Why this story matters: In this feature, we move past the sensationalism to look at a genuine success story—one that emphasizes collaboration over conflict and results over rhetoric.
Quick summary: This story highlights recent developments related to high-performing leaders, showing how constructive action can lead to meaningful results.

BY THE OPTIMIST DAILY EDITORIAL TEAM
The strategy is fine. The team is capable. But at the end of the quarter, the needle hasn’t moved. Julie Turpin, Chief People Officer at Brown & Brown, says this pattern almost always traces back to the same thing: habits.
“Results that stick are built by habits that stick over time,” she writes. The gap between leaders who outperform and those who don’t isn’t talent. It’s what they do, day after day, when no one is watching.
One data point that tends to land hard: knowledge workers spend 60 percent of their time on “work about work,” chasing status updates, sitting through unfocused meetings, switching between tools. That’s not a strategy problem. That’s a habits problem that compounds.
1. Audit your habits before you overhaul them
Most organizations measure outputs. Few are honest about the inputs: the daily behaviors that produce them, or steadily undermine them.
Start with yourself. How do you spend the first 30 minutes of your workday? Do you follow up when you say you will? Then look at your team and engage in the same process of mapping what’s working and what’s not. Pick one behavior to shift.
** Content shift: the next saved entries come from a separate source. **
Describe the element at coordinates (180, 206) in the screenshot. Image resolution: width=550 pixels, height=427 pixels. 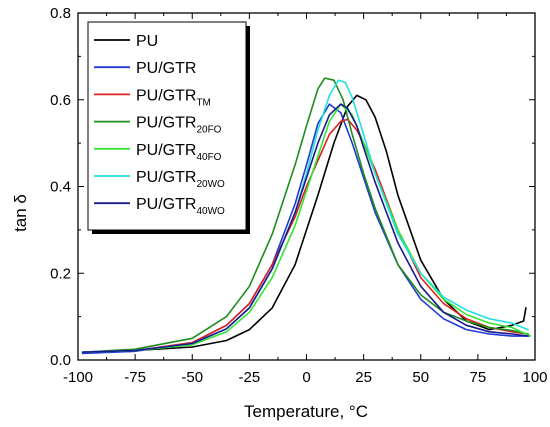
I see `legend-label-6: PU/GTR40WO` at that location.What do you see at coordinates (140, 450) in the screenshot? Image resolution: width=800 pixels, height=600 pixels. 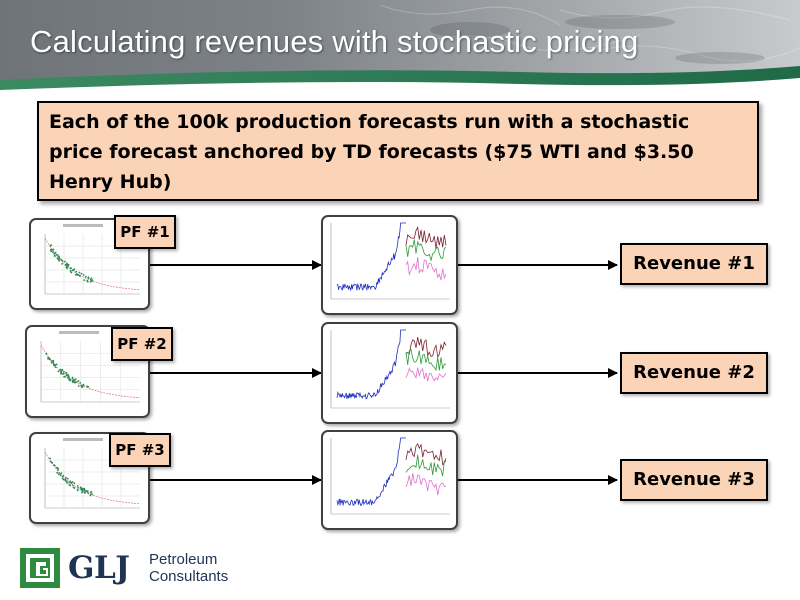 I see `pf-label-3: PF #3` at bounding box center [140, 450].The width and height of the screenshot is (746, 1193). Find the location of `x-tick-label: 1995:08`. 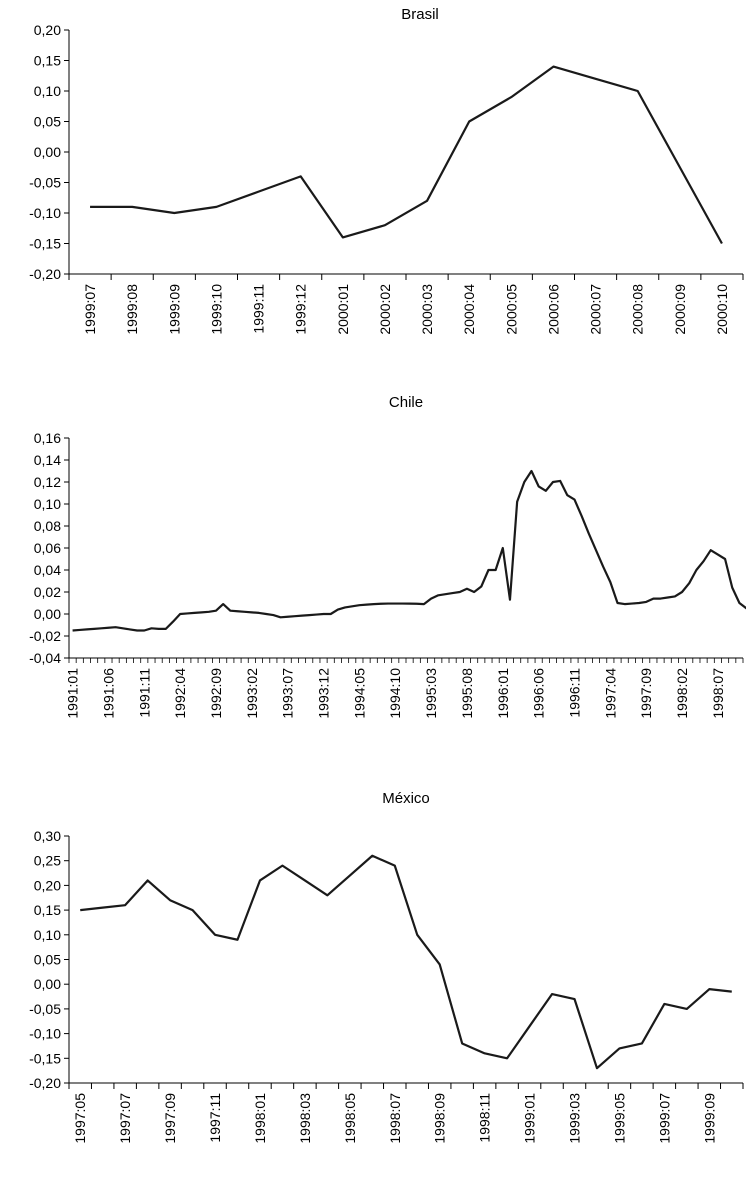

x-tick-label: 1995:08 is located at coordinates (467, 694). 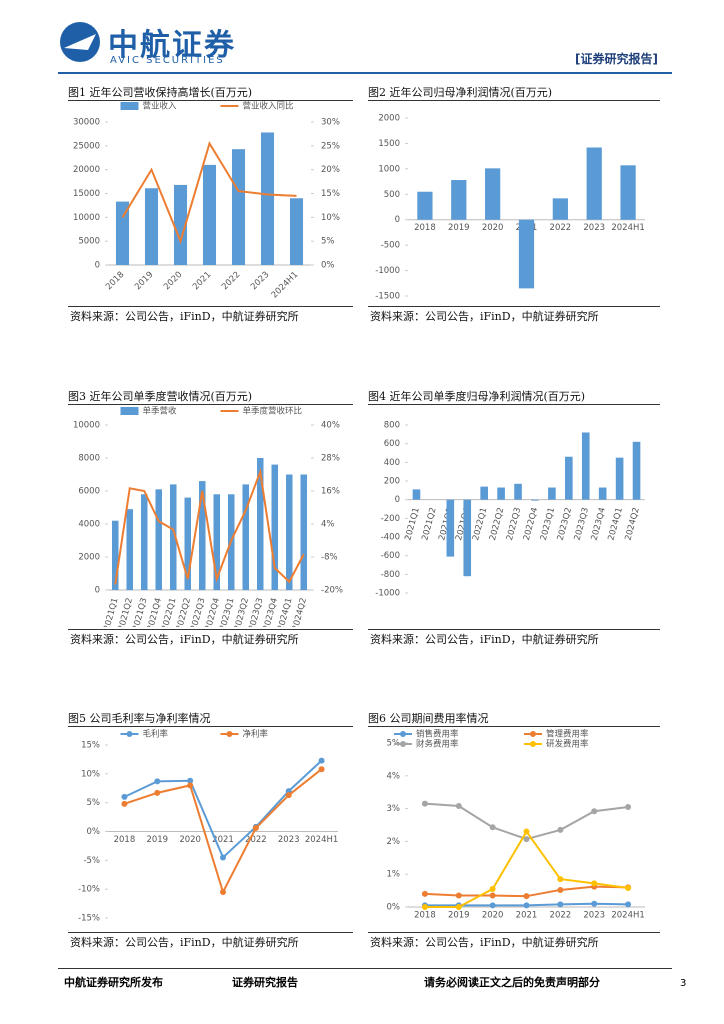 What do you see at coordinates (392, 444) in the screenshot?
I see `y-tick-label: 600` at bounding box center [392, 444].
2. Question the habits nobody’s questioning
Most professional habits weren’t chosen. They were absorbed. Meeting formats, decision processes, or how teams communicate often operate a certain way because nobody stopped to ask why.
“The habits leaders never question become the habits their teams inherit, whether productive or not,” Turpin writes. Find which ones, if changed, would speed up decisions and cut unnecessary friction. Then make the new behavior the default, not the exception.
3. Tie habits to who you’re becoming, not what you’re chasing
Leaders who block time for development conversations are saying something about who they are. That kind of behavior carries itself. Quarterly targets don’t.
When a habit connects to the leader you’re actively trying to become, it becomes self-reinforcing. The honest question: do your daily habits match that person, or do they match whoever is just getting through the week?
4. Design the environment before you need the willpower
High-performing teams don’t rely on discipline to keep good habits going. They build environments where those habits happen automatically.
Block strategic thinking time before the week fills in. Set standing check-ins so important conversations stop getting bumped. Schedule weekly reviews so reflection is built in, not dependent on someone remembering. “Consistency and discipline aren’t always character traits,” Turpin explains. “They happen when leaders ensure the right structures are in place.”
5. Use accountability before something breaks
Most organizations reach for accountability after a failure. The leaders who consistently outperform use it proactively, before the work is done.
Declaring a goal to someone whose judgment you respect changes the odds. “Find one person whose judgment you respect, tell them what you’re committed to building, and ask them to hold you to it,” Turpin suggests. “That single act changes the odds considerably.”
Habits are the one thing you can actually control
Market conditions shift. Good people leave. Habits don’t have to follow either. “Habits, unlike talent or market conditions, are entirely within your control,” writes Turpin.
The gap between teams that grow and teams that plateau is almost always the distance between what leaders intend to do and what they actually do. That’s fixable.